Janczyk z Dortmundu: Lewandowski żegna się z EURO w najlepszym stylu

Szymon Janczyk

Autor:Szymon Janczyk

25 czerwca 2024, 21:48 • 6 min czytania 54 komentarzy

Jeśli występ z Francją miał być ostatnim na mistrzostwach Europy w karierze Roberta Lewandowskiego, to kapitan reprezentacji Polski pożegnał się z tym turniejem w kapitalny sposób. Na pewno nie idealny, bo wymarzonym zakończeniem byłoby zejście ze sceny w meczu o coś więcej niż honor, nawet po porażce, ale jednak w fazie pucharowej.
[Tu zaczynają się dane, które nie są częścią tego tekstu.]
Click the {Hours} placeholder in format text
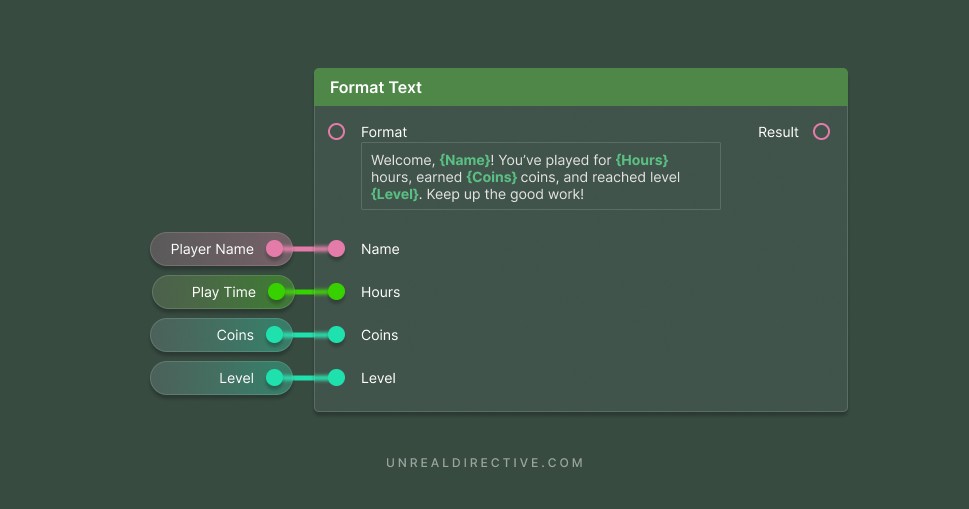969x509 pixels. pos(641,160)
Niemniej spośród opcji, które pozostały, Lewandowski wybrał najlepszą.

Janczyk z Dortmundu: Lewandowski żegna się z EURO w najlepszym stylu

Nie dowiemy się, jak wyglądałyby mistrzostwa Europy w wykonaniu reprezentacji Polski, gdyby Robert Lewandowski nie doznał kontuzji tuż przed startem turnieju. Piewcy teorii, że drużyna narodowa lepiej radzi sobie bez niego, oburzą się i powiedzą, że w najlepszym wypadku podobnie, bo Lewandowski nie wniósłby do naszej gry więcej niż Adam Buksa czy Krzysztof Piątek, którzy przecież bramki strzelili.

Kościół numer dwa, który Roberta ceni zdecydowanie bardziej, będzie się zapierał i zarzekał, że gdyby był w pełni sił, to zagrozilibyśmy nie tylko Holendrom, ale i Austriakom, bo Lewandowski gotowy do gry od pierwszej minuty podniósłby jakość całego zespołu.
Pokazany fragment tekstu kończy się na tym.